The 2012 MAC West was a one-horse race.

Northern Illinois lost by one to Iowa to kick off the season before racking up 12 straight wins, including the MAC championship game, and earning a trip to the Orange Bowl.

All eyes were on the Huskies and their quarterback, Jordan Lynch, for the duration of last season as Northern Illinois continuously outgunned and overpowered its opponents.

Expectations are similar going into the 2013 campaign, and Lynch will once again be the most talked-about player in the MAC. But with Northern Illinois now under new management in coach Rod Carey, and losing eight starters on defense, the door cracks open for a team to take advantage with a nearly-perfect season.

Unfortunately for the Huskies, there are two teams that might fit that bill this year. Ball State and Toledo played to identical records of 9-4 overall, 6-2 in the conference, and both suffered one of the losses at the hands of Northern Illinois last season. They will each get another crack at the Huskies in 2013, in back-to-back weeks, which means that if either team beats the defending conference champs, the division title turns into an all-out scramble.

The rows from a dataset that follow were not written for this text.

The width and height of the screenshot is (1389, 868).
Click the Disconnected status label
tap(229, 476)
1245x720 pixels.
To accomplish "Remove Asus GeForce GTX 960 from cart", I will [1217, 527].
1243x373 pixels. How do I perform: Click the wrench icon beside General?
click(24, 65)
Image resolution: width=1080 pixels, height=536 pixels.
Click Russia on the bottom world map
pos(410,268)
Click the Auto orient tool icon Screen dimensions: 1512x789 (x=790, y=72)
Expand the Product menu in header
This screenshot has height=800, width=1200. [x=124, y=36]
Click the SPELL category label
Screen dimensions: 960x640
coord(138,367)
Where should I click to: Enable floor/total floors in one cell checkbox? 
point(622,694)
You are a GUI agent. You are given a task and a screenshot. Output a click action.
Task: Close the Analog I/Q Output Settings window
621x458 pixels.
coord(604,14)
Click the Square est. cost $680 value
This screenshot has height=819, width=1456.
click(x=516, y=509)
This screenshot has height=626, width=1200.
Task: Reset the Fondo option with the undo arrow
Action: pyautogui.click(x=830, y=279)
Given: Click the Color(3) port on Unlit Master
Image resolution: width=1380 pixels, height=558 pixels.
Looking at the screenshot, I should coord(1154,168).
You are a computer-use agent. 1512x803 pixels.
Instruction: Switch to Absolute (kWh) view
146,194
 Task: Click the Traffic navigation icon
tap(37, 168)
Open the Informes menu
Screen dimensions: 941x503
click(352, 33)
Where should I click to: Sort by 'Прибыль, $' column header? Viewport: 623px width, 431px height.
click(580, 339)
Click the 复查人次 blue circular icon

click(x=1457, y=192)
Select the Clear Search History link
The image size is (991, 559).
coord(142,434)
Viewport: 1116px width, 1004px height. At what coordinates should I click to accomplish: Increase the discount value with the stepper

Expect the 2013 MAC West to come down to the last three weeks of the season. Three thoroughbreds will stride into the home stretch and the final sprint will be one race that you won’t want to miss.   

Here’s a look at the entire MAC West Division for 2013:

6.) Eastern Michigan

After an ugly two-win season, the Eagles come into 2013 looking for direction. Hopefully that direction is up and not down.

Led by junior running back Bronson Hill, the Eastern Michigan backfield will the be power source of the offense. Ryan Brumfield adds the presence of an elusive back with speed and the potential to become a one-man highlight reel. But more likely, the Eagles will use at least three backs consistently in their run-by-committee scheme.

The two biggest question marks for Eastern will be the passing game and the defense. Quarterback Tyler Benz offers some stability as a passer, but the problem lies more with those catching the ball. Donald Scott is the sole returning starter in this unit, but caught just 19 passes for 255 yards and three touchdowns last year. The Eagles are desparate for a playmaker to emerge at receiver.

On defense four starters return from the unit that ranked 112th in the nation in 2012. Eastern Michigan’s defense gave up an average of 37.6 points per game. If they want to have any hope of improving upon last year’s record, they can’t do that again for an entire season.

Best Case: (4-8, 2-6)

Worst Case: (1-11, 0-8)

5.) Central Michigan

The Chippewas are coming off of an incredibly exciting offseason. After going 7-6 and winning in the Little Caesars Pizza Bowl, the CMU program got to see one of its own go No. 1 overall in the NFL Draft. Fortunately, the Chips retain offensive linemen Jake Olson, who was granted a sixth year of eligibility after missing almost all of last season with an injury. Andy Phillips and Nick Beamish also return from last year’s dominant offensive line.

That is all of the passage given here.